The International Day of Zero Tolerance for Female Genital Mutilation, observed on 6 February, is dedicated to raising awareness of an extreme form of discrimination against women and girls.
Female genital mutilation, a procedure that involves altering or injuring female genitalia for non-medical reasons, is internationally recognised as a violation of the human rights of women. Yet 140 million girls and women alive today have undergone some form of FGM – and millions more around the world are at risk.
FGM reflects deep-rooted inequality between the sexes and violates rights to health, physical integrity and security, as well as the right to be free from torture and cruel, inhuman treatment. In some cases, women lose their right to life when the procedure results in death.

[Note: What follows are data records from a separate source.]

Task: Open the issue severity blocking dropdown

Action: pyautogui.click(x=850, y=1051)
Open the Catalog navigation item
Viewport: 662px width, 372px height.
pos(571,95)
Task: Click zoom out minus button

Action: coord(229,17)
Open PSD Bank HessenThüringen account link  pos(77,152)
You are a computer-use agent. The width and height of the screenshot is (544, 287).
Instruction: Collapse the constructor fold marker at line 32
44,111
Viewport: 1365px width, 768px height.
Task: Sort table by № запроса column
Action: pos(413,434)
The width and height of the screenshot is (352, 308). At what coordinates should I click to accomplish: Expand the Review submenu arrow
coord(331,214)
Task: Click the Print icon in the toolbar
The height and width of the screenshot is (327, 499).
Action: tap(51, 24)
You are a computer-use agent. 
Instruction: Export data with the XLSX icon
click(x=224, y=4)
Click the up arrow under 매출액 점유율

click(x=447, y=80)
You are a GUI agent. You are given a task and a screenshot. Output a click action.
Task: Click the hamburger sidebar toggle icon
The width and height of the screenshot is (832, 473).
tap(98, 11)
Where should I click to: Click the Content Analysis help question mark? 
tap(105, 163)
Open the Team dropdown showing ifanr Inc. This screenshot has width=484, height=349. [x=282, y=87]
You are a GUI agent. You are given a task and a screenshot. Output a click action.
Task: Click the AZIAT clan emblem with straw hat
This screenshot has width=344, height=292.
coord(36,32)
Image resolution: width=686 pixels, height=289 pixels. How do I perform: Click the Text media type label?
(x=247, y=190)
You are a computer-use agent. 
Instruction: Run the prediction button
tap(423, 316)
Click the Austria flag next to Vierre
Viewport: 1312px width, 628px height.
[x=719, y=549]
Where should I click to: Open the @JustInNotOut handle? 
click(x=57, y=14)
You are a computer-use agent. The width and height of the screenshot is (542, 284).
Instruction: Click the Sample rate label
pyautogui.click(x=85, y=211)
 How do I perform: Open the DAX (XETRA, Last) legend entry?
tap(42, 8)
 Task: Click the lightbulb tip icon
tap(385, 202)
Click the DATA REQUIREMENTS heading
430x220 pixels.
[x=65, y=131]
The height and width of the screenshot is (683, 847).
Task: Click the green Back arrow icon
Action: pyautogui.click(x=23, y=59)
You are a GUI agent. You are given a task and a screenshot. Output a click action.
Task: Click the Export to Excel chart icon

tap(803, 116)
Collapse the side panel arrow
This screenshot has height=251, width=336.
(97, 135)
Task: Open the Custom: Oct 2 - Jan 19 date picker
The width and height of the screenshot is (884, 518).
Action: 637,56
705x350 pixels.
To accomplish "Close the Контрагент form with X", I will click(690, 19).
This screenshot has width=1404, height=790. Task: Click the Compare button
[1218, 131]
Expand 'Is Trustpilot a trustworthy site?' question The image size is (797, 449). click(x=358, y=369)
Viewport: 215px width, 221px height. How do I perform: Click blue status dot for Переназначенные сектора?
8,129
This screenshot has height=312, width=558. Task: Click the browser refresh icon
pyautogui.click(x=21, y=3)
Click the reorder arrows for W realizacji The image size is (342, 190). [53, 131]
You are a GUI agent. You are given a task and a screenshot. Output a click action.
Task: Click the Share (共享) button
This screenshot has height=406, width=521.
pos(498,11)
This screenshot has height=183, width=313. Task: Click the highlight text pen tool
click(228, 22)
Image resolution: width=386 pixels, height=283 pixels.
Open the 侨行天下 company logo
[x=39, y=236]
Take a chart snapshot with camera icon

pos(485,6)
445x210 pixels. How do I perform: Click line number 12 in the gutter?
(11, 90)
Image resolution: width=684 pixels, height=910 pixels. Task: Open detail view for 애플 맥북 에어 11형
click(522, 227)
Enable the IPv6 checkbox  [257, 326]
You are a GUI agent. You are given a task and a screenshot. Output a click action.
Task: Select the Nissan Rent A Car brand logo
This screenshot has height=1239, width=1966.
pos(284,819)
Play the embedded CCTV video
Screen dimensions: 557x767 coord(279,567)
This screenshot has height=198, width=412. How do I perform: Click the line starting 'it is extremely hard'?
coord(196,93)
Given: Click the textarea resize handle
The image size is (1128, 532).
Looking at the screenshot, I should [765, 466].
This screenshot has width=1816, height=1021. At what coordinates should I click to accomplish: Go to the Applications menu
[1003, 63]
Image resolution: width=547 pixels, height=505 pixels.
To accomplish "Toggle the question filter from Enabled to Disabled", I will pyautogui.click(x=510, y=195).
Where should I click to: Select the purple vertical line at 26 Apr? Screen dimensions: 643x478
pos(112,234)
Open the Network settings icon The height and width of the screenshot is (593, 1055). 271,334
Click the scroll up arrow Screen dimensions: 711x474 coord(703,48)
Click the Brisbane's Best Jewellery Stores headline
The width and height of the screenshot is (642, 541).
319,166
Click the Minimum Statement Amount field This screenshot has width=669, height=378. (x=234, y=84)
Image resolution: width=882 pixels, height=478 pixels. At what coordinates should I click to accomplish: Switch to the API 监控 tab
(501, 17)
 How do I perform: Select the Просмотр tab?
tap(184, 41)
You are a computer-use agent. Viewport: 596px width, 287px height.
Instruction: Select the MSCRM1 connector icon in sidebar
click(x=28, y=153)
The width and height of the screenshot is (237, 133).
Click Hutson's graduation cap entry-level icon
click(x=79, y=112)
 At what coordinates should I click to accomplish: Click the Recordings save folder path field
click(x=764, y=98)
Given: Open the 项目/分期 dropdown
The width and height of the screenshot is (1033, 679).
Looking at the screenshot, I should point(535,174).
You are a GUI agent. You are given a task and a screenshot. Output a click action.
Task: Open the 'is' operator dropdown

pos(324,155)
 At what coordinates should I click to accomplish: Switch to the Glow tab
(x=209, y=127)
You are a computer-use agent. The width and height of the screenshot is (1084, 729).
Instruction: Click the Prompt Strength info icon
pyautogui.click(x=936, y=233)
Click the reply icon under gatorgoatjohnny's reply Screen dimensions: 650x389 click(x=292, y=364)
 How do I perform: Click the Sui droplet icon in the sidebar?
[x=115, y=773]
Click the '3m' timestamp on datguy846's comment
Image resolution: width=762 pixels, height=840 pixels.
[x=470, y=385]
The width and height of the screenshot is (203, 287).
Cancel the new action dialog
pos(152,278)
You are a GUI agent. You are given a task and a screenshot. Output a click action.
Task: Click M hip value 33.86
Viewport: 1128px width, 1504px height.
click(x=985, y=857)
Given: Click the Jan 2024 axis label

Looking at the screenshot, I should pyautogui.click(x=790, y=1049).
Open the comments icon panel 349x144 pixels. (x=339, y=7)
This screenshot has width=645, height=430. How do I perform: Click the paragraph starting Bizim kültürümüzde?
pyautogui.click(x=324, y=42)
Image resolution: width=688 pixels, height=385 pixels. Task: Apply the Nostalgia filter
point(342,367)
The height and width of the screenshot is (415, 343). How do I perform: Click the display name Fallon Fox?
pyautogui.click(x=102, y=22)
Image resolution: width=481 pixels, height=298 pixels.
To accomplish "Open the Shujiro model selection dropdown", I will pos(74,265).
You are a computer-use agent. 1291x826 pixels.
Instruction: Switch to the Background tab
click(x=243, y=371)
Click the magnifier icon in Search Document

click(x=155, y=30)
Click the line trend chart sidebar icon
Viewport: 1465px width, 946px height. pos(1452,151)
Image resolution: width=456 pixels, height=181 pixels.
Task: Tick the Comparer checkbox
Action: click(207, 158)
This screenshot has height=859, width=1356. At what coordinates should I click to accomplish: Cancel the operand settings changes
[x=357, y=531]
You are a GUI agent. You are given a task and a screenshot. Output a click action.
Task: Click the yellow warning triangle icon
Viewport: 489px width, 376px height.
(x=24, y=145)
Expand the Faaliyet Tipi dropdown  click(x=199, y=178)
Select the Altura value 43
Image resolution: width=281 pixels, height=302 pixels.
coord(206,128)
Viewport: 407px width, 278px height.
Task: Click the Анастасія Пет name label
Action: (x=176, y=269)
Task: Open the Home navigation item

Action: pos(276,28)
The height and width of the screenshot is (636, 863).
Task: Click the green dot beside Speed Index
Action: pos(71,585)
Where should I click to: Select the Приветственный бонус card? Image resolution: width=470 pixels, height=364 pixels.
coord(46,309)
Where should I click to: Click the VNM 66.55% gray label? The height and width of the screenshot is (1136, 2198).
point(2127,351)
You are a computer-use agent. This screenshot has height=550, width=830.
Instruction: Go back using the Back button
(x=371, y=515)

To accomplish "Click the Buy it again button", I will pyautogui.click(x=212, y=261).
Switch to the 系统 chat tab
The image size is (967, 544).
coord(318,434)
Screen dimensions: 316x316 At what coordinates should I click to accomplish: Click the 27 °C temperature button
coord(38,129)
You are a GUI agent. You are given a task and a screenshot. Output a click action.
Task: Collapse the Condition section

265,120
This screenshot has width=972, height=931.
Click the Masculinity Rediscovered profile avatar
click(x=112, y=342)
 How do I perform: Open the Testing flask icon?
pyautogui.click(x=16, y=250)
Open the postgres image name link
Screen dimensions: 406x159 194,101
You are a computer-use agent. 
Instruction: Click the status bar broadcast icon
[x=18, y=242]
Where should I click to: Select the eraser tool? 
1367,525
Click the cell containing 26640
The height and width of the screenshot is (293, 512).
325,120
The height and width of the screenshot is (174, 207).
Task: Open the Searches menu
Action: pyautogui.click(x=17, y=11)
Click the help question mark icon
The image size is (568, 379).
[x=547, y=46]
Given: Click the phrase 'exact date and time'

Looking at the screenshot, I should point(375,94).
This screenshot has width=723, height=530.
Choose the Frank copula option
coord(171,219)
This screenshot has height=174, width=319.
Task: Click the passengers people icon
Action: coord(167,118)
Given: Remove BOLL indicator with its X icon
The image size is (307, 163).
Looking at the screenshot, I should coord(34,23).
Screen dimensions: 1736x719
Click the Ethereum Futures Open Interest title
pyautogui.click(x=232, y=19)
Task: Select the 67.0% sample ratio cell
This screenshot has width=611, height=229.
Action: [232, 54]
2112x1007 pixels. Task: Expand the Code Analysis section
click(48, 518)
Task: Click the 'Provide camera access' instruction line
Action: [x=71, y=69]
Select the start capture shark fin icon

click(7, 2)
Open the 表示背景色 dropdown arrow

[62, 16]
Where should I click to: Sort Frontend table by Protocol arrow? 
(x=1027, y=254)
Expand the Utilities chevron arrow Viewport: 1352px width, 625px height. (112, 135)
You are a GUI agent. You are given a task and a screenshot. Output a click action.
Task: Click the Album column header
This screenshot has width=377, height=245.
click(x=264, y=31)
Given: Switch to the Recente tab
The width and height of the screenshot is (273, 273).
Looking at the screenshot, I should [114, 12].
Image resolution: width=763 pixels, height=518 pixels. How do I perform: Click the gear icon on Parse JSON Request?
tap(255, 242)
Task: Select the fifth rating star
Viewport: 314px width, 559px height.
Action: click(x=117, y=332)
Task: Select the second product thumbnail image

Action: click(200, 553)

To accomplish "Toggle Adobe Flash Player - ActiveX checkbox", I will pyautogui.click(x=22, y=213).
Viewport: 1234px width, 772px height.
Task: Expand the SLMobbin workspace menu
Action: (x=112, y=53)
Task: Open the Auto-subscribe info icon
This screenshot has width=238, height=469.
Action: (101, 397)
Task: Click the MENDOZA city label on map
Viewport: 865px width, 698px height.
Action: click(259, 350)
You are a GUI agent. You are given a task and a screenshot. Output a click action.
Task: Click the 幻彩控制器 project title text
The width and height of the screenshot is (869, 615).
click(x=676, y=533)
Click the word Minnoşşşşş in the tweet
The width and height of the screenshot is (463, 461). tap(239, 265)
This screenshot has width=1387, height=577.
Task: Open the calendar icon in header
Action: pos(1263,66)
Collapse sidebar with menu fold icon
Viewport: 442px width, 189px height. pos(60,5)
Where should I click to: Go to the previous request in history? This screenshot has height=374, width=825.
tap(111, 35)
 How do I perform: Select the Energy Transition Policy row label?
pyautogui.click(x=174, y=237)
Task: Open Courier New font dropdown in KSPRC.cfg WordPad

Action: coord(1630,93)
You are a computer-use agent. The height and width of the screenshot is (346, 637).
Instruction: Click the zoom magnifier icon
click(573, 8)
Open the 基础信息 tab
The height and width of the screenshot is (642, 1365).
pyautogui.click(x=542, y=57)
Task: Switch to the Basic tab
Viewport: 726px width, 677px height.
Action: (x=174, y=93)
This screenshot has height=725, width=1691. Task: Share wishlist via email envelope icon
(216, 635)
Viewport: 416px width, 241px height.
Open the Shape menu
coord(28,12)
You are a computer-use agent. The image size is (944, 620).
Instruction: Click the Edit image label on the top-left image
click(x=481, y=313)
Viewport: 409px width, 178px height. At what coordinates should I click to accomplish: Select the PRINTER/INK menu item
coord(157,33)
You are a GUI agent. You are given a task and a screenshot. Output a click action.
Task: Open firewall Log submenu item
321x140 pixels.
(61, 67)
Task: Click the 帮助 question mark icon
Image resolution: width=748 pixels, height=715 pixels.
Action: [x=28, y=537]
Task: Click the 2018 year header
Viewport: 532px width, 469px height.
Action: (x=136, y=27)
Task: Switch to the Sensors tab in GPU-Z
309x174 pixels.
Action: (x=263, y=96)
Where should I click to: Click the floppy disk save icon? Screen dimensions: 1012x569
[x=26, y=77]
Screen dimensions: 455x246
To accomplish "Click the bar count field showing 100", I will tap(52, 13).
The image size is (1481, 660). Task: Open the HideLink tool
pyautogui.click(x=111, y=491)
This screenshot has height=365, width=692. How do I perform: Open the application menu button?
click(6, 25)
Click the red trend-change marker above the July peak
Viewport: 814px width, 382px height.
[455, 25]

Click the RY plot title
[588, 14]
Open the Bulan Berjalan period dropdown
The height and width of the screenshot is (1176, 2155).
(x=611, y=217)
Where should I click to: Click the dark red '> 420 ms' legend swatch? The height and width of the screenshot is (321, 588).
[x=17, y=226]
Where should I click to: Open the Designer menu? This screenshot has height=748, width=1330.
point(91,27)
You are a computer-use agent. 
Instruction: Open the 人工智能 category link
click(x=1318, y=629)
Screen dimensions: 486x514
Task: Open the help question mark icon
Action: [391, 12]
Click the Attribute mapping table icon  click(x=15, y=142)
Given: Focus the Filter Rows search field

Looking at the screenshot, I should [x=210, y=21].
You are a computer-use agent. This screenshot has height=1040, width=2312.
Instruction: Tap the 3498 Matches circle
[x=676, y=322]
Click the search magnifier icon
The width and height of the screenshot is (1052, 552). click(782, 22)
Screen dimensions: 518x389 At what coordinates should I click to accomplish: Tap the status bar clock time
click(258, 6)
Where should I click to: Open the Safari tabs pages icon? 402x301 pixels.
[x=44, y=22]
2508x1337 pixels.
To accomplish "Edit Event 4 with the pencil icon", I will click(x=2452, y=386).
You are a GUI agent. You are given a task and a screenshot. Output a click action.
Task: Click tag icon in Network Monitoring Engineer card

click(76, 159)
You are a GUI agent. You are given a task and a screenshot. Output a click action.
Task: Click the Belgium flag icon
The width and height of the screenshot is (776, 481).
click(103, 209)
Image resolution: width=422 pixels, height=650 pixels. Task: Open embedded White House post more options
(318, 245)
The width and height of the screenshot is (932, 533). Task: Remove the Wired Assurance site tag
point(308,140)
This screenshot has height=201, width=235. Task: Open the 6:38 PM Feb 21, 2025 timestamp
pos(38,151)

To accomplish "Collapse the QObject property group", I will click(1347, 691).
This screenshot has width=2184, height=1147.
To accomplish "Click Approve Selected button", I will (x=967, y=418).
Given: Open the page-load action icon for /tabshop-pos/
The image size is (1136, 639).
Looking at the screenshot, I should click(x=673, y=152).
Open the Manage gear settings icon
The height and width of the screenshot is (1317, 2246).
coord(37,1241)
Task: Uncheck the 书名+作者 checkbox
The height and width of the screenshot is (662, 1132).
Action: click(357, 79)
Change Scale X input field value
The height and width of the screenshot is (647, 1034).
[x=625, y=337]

It is these rights that the United Nations-led International Day of Zero Tolerance for Female Genital Mutilation seeks to protect. "Health systems and health professionals are essential to the wellbeing of societies. They provide credible, scientific and unbiased information that can help people protect themselves from violations of their rights," UN Secretary-General Ban Ki-moon said.
History of the day
On February 6 2003, Stella Obasanjo, the former first lady of Nigeria and spokesperson for the Campaign Against Female Genital Mutilation, made the official declaration on "Zero Tolerance to FGM" in Africa during a conference organised by the Inter-African Committee on Traditional Practices Affecting the Health of Women and Children.
The UN Sub-Commission on Human Rights adopted the day as an international awareness day.
Since the issue of FGM was brought to light, progress has been made in eliminating the procedure. Last year, the UK hosted the first Girl Summit, to galvanise international efforts to eradicate FGM and child marriage.